Each record needs to be retyped exactly, though its pictures should not appear.
§
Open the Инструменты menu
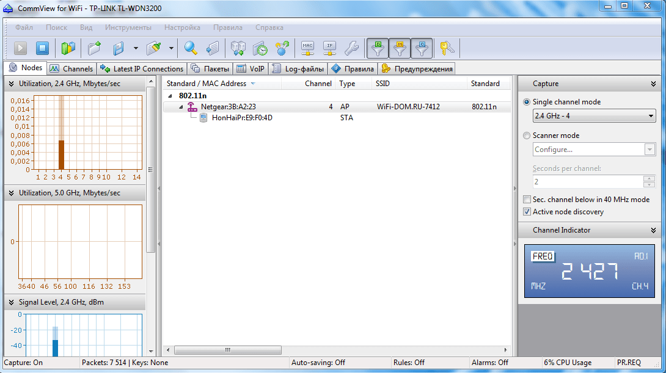Image resolution: width=666 pixels, height=373 pixels. click(x=128, y=27)
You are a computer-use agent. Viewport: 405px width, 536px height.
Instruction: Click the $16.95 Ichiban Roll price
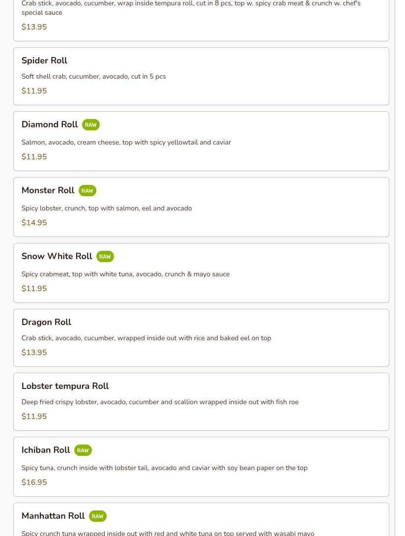click(34, 482)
§
#### Written answer:
Open the Инструменты menu
Image resolution: width=666 pixels, height=373 pixels. click(x=128, y=27)
You are a computer-use agent. Viewport: 405px width, 536px height.
Instruction: Click the $16.95 Ichiban Roll price
click(34, 482)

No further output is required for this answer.